In 40 anni istallato 1 trilione di Watt di energie rinnovabili, il raddoppio entro il 2023 (a metà prezzo)

BloombergNEF: eolico e solare stanno vincendo la battaglia dei costi, questo traguardo sarà solo il primo di molti

[3 agosto 2018]

I costruttori e installatori di impianti eolici e solari ci hanno messo 40 anni per installare i loro primo trilione di watt di energia, ma  secondo Bloomberg New Energy Finance (BloombergNEF) «il prossimo trilione potrebbe essere completato entro i prossimi 5 anni».

Infatti, questa è la conclusione a cui arriva uno studio di BloombergNef secondo il quale nel primo semestre di quest’anno l’industria delle energie rinnovabili avrebbe raggiunto il traguardo di 1 terrawatt.

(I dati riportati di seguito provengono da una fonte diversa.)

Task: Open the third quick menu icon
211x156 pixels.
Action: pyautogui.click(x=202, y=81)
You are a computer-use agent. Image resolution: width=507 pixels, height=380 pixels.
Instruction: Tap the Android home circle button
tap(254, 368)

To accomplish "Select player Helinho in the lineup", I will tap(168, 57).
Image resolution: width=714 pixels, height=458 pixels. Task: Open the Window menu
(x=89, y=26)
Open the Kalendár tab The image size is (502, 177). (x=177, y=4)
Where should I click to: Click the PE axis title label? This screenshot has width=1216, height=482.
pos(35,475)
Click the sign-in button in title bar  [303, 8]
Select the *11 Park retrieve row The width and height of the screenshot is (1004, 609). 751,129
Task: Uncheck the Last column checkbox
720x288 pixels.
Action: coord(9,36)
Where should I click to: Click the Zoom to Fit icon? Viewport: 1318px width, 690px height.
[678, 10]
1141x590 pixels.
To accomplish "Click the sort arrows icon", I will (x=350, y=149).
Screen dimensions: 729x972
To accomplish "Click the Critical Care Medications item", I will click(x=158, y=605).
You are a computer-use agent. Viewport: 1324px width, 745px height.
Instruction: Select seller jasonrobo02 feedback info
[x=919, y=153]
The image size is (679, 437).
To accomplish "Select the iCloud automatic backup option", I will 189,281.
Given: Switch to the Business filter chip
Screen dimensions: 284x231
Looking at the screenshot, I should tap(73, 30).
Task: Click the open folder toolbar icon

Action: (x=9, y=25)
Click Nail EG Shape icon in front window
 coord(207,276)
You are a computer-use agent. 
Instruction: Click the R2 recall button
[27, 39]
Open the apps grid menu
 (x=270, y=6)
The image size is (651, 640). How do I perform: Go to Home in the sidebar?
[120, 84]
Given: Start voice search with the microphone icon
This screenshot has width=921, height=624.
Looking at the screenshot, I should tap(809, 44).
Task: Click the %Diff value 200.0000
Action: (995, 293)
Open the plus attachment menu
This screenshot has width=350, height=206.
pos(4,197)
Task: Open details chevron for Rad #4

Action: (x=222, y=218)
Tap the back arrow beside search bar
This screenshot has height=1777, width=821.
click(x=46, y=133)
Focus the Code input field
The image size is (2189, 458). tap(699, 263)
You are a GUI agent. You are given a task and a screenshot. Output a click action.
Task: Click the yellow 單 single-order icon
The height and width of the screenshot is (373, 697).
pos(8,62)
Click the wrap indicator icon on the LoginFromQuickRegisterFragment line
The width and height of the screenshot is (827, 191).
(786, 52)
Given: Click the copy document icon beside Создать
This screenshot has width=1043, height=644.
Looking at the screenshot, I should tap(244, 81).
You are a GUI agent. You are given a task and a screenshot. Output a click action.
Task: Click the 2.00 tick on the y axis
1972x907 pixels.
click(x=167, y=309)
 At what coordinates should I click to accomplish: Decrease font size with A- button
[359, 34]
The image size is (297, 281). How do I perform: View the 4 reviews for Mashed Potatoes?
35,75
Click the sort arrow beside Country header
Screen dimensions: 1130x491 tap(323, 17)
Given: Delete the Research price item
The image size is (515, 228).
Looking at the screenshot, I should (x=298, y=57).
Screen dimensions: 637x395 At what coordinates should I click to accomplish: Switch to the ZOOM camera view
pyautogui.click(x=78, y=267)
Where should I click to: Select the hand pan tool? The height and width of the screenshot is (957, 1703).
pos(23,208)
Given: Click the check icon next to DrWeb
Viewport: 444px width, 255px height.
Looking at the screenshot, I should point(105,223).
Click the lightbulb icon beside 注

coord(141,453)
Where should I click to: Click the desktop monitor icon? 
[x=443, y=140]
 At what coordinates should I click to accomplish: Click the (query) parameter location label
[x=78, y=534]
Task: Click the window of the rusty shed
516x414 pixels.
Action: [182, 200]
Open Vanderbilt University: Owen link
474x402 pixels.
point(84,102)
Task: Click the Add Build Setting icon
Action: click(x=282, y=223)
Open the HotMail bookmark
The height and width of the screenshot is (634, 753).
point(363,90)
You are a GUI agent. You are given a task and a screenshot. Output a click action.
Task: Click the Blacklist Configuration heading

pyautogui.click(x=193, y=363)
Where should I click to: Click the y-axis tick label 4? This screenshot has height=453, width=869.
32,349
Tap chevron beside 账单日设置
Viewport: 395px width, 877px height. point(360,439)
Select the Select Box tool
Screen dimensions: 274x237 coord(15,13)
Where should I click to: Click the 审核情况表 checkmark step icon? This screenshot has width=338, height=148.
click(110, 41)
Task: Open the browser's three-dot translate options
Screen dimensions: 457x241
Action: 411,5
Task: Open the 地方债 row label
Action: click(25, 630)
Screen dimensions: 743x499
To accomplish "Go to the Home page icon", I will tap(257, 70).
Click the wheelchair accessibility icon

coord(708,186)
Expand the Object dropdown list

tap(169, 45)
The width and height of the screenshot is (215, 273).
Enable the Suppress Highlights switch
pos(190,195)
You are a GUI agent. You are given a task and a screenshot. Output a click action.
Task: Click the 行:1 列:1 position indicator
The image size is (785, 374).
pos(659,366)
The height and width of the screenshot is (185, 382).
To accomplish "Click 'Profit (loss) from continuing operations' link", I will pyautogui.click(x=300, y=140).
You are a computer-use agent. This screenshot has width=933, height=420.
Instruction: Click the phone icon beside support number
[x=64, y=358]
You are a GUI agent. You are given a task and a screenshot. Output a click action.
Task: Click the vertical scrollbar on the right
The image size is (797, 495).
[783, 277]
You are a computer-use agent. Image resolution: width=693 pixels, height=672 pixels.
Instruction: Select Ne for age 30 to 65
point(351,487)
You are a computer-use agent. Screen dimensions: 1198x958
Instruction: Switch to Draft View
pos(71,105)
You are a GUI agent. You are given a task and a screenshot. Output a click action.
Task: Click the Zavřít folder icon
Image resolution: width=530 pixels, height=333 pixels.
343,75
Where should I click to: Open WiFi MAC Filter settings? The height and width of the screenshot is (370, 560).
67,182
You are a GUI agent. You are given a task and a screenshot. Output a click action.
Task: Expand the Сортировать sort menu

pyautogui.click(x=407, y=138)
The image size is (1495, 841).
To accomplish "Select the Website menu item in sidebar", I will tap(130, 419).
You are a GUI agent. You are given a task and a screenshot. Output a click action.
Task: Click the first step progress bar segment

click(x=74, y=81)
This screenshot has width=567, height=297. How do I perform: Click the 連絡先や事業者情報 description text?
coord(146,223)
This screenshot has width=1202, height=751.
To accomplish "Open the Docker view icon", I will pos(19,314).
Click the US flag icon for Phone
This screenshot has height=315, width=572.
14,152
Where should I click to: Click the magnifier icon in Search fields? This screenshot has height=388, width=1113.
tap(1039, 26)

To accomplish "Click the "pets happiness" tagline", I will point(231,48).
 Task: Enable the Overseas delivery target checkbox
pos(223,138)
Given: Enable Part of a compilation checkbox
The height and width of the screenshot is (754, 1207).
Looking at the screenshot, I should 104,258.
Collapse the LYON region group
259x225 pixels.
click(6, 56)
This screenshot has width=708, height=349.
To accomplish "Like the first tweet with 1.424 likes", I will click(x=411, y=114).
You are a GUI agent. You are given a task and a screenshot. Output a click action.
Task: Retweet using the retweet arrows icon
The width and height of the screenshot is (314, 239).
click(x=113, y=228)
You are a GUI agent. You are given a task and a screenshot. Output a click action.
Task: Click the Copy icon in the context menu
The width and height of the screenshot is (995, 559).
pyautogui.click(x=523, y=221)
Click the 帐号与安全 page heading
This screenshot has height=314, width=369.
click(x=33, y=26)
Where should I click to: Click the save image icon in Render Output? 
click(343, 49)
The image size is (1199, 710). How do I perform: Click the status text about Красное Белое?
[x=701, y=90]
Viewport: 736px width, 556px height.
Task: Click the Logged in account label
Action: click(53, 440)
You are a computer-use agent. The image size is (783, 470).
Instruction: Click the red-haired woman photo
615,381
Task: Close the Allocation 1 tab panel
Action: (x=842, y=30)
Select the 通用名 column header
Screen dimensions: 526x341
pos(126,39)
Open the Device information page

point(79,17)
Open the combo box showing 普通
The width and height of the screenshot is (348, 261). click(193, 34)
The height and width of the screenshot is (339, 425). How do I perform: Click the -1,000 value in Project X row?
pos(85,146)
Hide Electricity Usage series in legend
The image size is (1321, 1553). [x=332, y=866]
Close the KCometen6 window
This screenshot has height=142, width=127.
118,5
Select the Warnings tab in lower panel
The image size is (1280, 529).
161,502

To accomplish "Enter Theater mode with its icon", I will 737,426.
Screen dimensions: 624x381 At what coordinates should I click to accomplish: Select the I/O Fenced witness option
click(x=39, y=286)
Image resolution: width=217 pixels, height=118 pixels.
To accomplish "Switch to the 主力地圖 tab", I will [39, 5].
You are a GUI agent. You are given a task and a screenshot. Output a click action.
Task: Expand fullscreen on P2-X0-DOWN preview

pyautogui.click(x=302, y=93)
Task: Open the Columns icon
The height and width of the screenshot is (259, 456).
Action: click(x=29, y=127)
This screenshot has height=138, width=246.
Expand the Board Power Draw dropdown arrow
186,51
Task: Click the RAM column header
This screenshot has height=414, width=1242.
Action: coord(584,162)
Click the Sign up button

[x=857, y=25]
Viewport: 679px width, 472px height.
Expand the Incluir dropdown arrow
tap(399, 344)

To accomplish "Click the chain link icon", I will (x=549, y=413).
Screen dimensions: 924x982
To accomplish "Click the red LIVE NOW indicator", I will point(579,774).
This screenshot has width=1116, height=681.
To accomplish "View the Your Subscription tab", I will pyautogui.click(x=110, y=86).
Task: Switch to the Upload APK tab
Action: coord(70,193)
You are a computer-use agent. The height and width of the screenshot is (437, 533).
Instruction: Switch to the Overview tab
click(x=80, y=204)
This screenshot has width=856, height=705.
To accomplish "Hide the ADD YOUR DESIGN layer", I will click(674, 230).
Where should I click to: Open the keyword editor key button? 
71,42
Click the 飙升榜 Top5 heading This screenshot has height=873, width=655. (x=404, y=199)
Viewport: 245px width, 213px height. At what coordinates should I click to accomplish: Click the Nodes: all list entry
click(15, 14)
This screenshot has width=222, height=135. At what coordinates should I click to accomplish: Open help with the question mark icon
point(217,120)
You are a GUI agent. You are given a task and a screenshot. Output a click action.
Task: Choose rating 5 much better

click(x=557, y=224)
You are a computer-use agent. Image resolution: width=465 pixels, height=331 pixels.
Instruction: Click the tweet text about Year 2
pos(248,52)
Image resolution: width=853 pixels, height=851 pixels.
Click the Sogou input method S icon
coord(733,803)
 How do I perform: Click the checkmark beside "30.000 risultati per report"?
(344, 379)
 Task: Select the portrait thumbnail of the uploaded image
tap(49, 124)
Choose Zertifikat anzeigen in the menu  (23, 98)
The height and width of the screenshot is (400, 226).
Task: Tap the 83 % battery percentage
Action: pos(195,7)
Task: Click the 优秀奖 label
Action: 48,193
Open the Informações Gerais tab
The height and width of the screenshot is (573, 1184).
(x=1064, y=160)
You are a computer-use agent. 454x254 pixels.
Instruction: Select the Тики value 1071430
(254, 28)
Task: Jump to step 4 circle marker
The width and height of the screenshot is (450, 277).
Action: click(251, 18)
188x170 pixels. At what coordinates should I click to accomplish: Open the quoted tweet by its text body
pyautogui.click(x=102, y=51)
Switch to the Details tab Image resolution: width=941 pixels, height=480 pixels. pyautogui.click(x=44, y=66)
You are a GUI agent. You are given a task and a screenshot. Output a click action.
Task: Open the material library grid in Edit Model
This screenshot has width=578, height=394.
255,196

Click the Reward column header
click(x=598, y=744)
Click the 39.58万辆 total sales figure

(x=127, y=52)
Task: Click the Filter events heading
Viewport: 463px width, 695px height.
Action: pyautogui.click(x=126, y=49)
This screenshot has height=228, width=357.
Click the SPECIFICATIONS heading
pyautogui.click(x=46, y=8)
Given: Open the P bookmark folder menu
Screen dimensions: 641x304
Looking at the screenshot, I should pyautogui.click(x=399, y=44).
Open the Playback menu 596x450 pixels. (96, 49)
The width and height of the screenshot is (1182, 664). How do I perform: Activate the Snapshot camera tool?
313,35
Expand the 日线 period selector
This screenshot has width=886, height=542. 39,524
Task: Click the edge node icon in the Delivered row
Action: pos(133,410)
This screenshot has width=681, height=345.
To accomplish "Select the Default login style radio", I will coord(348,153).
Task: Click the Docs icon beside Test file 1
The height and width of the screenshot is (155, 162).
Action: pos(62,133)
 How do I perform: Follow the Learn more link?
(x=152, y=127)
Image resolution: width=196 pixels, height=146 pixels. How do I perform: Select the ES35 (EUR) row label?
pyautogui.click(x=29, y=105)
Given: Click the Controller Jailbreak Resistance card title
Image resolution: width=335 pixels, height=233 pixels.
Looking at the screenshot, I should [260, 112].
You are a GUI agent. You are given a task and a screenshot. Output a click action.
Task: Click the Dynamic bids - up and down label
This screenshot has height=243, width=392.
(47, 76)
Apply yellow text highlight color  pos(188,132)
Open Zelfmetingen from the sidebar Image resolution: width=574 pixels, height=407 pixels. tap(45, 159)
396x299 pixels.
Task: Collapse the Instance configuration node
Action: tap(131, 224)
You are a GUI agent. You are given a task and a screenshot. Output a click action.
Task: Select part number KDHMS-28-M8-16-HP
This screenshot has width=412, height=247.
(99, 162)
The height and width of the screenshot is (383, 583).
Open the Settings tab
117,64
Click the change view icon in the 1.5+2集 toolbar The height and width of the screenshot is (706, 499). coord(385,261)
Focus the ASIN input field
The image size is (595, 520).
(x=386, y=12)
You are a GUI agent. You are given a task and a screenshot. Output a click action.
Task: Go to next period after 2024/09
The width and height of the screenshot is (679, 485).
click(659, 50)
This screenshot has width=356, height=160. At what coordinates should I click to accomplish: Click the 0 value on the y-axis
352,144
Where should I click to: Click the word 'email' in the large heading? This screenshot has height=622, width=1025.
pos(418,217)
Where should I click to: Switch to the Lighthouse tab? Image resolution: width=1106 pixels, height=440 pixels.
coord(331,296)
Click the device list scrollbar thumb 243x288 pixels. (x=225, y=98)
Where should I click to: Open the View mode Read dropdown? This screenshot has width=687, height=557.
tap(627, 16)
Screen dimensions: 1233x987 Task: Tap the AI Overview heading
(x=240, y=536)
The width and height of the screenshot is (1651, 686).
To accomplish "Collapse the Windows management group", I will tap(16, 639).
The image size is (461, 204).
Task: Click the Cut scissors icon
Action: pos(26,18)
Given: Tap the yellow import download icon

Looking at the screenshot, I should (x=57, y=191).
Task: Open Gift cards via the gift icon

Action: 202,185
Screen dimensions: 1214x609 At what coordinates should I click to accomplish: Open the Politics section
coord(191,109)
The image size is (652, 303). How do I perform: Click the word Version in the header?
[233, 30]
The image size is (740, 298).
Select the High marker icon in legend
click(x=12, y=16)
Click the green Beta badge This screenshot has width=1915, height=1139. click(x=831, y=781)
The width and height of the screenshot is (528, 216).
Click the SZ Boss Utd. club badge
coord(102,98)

Più o meno l’energia  che producono tutti gli impianti fossili, nucleari e rinnivabili degli Stati Uniti d’America e questo anche se gli impianti delle energie rinnovabili – a causa dei vincoli ambientali – producono energia meno spesso delle centrali a carbone e nucleari tradizionali.

Secondo BloombergNEF, «I risultati illustrano la portata del boom dell’energia verde che, per installare centrali eoliche e solari all’attuale livello, ha attirato 2,3 trilioni di investimenti». E il rapporto stima che «Il calo dei costi di tali tecnologie significherà che il prossimo terremoto produttivo avrà un costo di circa la metà (1,23 trilioni trilioni) e arriverà entro il 2023».

Albert Cheung, responsabile analisi BloombergNEF a Londra, spiega: «Arrivare a un terrawatt è un enorme risultato per l’industria eolica e solare, ma per quanto ci riguarda, è solo l’inizio. L’eolico e il solare stanno vincendo la battaglia per la supremazia dei costi, quindi questo traguardo sarà solo il primo di molti».

Nel 2016 nel mondo sono stati installati circa 6.2 terrawatt di capacità energetica, 1 terrawatt circa dei quali sono le centrali a carbone cinesi, e  secondo il team di ricerca, «Come tutte le pietre miliari, raggiungere 1 terrawatt è un segnale arbitrario che incide la superficie del dibattito su quanta energia rinnovabile contribuirà al sistema energetico mondiale».

A BloombergNEF spiegano che «Ogni centrale elettrica funziona con un diverso “fattore di capacità”, una misura che comprende sia l’efficienza della struttura nel generare elettricità, sia la frequenza con cui funziona. In media, i parchi eolici in tutto il mondo hanno un fattore di capacità di circa il 34%, il che significa che lavorano circa un terzo del tempo. Alcuni dei migliori siti hanno fattori superiori al 60%. Per il solare fotovoltaico che segue il sole, questi dati vanno dal 10% nel Regno Unito al 19% negli Stati Uniti e al 24% nel deserto cileno di Atacama. In confronto, le centrali a carbone hanno un fattore di capacità del 40% e il nucleare a volte raddoppia». Ma anche così, «Il terrawatt di capacità installata per le rinnovabili segna una crescita sostanziale per un settore che all’inizio del secolo a malapena esisteva. Più del 90% di tutta questa capacità è stata installata negli ultimi 10 anni, riflettendo gli incentivi per i quali la Germania ha aperto la strada all’inizio degli anni 2000 che hanno reso i pagamenti per l’energia verde trasparenti sia per gli investitori che per i banchieri».

Il 44% del nuovo eolico e il 58% del nuovo solare è stato installato in Asia, con la Cina che da sola rappresenta circa un terzo di tutti questi impianti.

L’eolico rappresenta il 54% del primo terrawatt, di energie rinnovabili installate ma il solare dovrebbe superarlo all’inizio del 2020. E anche nell’installazione di energia solare la Cina è leader mondiale negli ultimi cinque anni con il 34% della capacità globale e BloombergNEF prevede che «Continuerà ad essere il mondo più grande mercato per entrambe le fonti di energia, raggiungendo 1,1 terrawatts nel Paese entro il 2050».

Cheung  conclude: «Mentre entreremo nel secondo e nel terzo terrawatt, lo stoccaggio dell’energia diventerà molto più importante. E’ qui che ora vediamo molti investimenti e innovazione».